**Task input:**
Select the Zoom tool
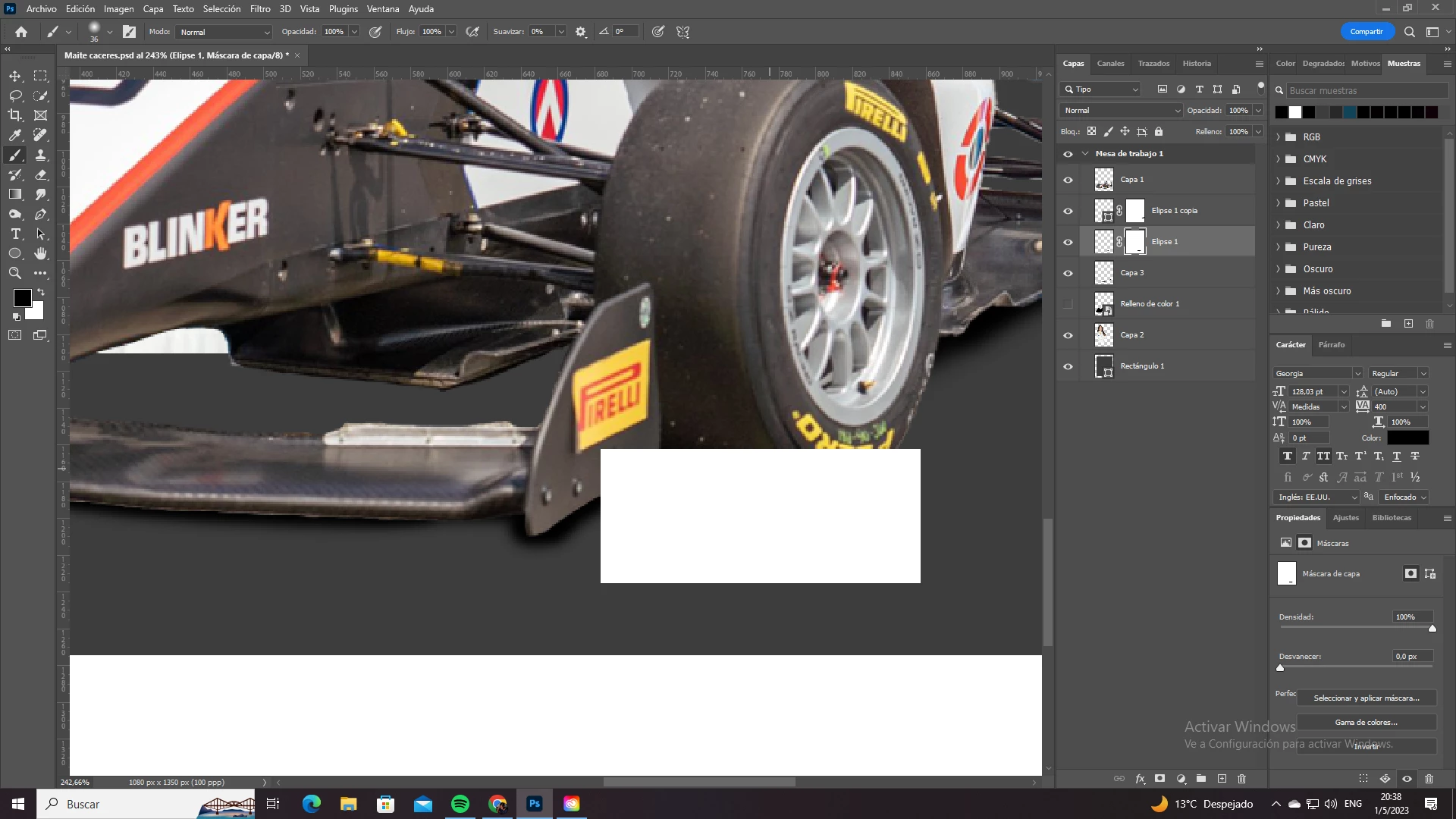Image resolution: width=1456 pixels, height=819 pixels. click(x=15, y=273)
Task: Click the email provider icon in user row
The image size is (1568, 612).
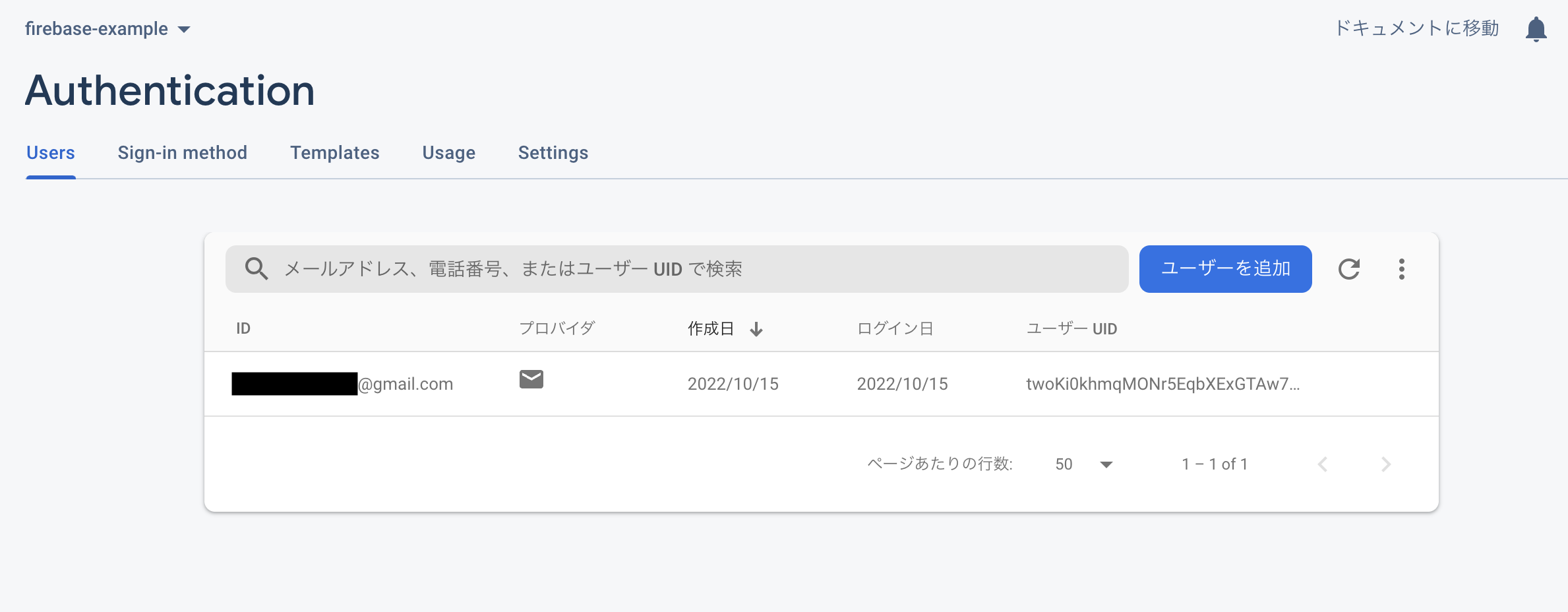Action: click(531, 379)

**Task to complete:** Retype the records in full, exactly as given, and omit the pictures.

**The answer:**
Select the Zoom tool
Image resolution: width=1456 pixels, height=819 pixels. click(x=15, y=273)
Task: Click the email provider icon in user row
The image size is (1568, 612).
Action: click(531, 379)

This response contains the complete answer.